银河麒麟之milvus向量数据库安装

一、milvus向量数据库简介

  Milvus是一款开源的向量数据库,旨在为用户提供高性能、可扩展和易于使用的向量存储和检索服务。Milvus支持多种向量相似度搜索算法,包括余弦相似度、欧氏距离等,能够满足不同应用场景下的需求。Milvus具有以下特点:

  1. 高性能:Milvus采用了优化的向量索引结构和查询算法,能够快速高效地进行向量检索。
  2. 可扩展性:Milvus支持水平扩展,可以轻松地扩展到上百亿甚至更大规模的向量数据。
  3. 易于使用:Milvus提供了丰富的API和客户端SDK,方便用户快速集成和使用。

  Milvus适用于各种向量数据的存储和检索场景,包括图像搜索、推荐系统、智能问答等。用户可以通过Milvus快速构建高性能的向量检索系统,提升数据处理和查询效率。博文实验环境如下:

  • 操作系统:银河麒麟桌面版 V10 SP1
  • milvus版本:2.3.9

二、安装步骤

1、安装docker

  milvus单机安装,官网建议使用docker方式安装,所以我们需要先安装docker。docker引擎适配的安装环境中并没有银河麒麟,我们可以使用二进制安装方式。银河麒麟环境下安装docker,可以参考博文Docker之centos7环境离线安装
在这里插入图片描述

2、下载standalone_embed.sh

root@kylinv10:/data# wget https://raw.githubusercontent.com/milvus-io/milvus/master/scripts/standalone_embed.sh

3、启动milvus容器

  首次执行启动脚本会查找milvus容器镜像,找不到会自动拉取milvus镜像文件。拉取完成后会根据脚本中配置的启动参数启动milvus容器。

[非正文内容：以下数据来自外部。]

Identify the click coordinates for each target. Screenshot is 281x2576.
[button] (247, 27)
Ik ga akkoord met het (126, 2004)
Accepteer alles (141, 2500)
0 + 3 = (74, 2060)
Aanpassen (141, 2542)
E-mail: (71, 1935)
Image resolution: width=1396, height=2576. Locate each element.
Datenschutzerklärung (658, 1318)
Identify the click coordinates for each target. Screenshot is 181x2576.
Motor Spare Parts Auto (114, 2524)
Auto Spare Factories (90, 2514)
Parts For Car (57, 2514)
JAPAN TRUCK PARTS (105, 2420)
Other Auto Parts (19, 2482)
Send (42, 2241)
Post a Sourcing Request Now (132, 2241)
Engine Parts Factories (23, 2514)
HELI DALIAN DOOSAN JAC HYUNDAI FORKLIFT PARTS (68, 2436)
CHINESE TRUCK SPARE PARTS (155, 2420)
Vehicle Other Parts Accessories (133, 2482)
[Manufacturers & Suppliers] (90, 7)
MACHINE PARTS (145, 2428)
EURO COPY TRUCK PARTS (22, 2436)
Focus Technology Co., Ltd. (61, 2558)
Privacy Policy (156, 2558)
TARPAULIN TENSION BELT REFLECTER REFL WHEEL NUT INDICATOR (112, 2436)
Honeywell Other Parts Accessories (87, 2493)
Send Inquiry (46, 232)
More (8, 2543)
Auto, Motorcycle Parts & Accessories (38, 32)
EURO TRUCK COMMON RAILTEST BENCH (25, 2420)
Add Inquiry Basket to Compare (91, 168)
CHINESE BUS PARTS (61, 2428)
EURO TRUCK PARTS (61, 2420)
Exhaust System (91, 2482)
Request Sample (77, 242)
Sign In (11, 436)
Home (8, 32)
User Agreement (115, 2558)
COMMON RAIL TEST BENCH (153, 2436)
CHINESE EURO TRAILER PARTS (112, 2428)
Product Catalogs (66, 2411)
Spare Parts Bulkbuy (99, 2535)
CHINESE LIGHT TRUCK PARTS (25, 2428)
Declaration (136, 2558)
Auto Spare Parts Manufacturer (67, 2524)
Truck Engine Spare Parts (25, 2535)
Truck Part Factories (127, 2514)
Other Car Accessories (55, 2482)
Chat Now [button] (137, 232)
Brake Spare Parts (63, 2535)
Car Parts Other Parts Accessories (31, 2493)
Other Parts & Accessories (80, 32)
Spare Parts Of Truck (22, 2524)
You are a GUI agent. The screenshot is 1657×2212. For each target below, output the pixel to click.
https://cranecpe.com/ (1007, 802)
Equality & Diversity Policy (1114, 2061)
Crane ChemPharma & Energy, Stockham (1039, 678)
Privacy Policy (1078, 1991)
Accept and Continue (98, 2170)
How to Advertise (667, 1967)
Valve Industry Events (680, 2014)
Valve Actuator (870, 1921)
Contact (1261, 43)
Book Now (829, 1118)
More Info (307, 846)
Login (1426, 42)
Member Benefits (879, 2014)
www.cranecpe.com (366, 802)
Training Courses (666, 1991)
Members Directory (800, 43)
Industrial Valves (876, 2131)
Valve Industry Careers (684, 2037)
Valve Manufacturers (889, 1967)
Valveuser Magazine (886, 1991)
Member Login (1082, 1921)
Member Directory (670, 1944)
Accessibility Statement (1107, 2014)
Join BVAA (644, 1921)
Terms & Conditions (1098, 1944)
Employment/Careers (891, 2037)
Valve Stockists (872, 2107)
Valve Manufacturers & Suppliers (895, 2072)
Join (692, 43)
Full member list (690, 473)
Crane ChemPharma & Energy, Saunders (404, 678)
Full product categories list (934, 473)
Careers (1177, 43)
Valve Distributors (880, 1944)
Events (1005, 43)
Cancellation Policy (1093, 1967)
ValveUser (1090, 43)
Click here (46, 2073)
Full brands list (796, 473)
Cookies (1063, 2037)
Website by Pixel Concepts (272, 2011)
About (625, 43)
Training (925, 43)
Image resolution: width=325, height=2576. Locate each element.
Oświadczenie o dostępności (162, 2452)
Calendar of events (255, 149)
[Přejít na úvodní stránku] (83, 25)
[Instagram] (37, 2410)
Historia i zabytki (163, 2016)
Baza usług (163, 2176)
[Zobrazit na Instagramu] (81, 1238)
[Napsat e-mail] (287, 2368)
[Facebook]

root@kylinv10:/data# bash standalone_embed.sh start
Wait for Milvus Starting…
Start successfully.
root@kylinv10:/data# docker images
REPOSITORY TAG IMAGE ID CREATED SIZE
milvusdb/milvus v2.3.9 4ac083425e24 3 weeks ago 987MB
在这里插入图片描述

4、查看milvus容器进程

root@kylinv10:/data# docker ps
CONTAINER ID IMAGE COMMAND CREATED STATUS PORTS NAMES
e30ad0a379a4 milvusdb/milvus:v2.3.9 “/tini – milvus run…” About a minute ago Up About a minute (healthy) 0.0.0.0:2379->2379/tcp, :::2379->2379/tcp, 0.0.0.0:9091->9091/tcp, :::9091->9091/tcp, 0.0.0.0:19530->19530/tcp, :::19530->19530/tcp milvus-standalone

5、查看milvus健康状态

  通过浏览器访问服务器IP:9091端口检查milvus服务,显示ok说明milvus向量数据库安装运行正常。
在这里插入图片描述

6、milvus服务管理

#启动milvus
bash standalone_embed.sh start
#停止milvus
bash standalone_embed.sh stop
#删除milvus容器
bash standalone_embed.sh delete

三、milvus向量库验证

1、创建一个python虚拟环境

  使用官网的hello_milvus.py代码进行验证,要求milvus版本是2.3.11,python版本3.7.1以上,为了方便python环境管理我们使用anaconda3创建一个python虚拟环境。关于anaconda3的安装和使用可以参考博文Linux之anaconda3安装及使用。博文实验环境milvus版本2.3.9也可以正常运行hello_milvus.py代码。

  • Milvus 2.3.11
  • Python 3 (3.7.1 or later)
  • PyMilvus 2.3.6

(test) wuhs@kylinv10:/tmp$ conda create -n test python=3.11

2、安装PyMilvus和numpy

  代码中需要引用numpy和pymilvus模块,使用pip3安装这两个软件包。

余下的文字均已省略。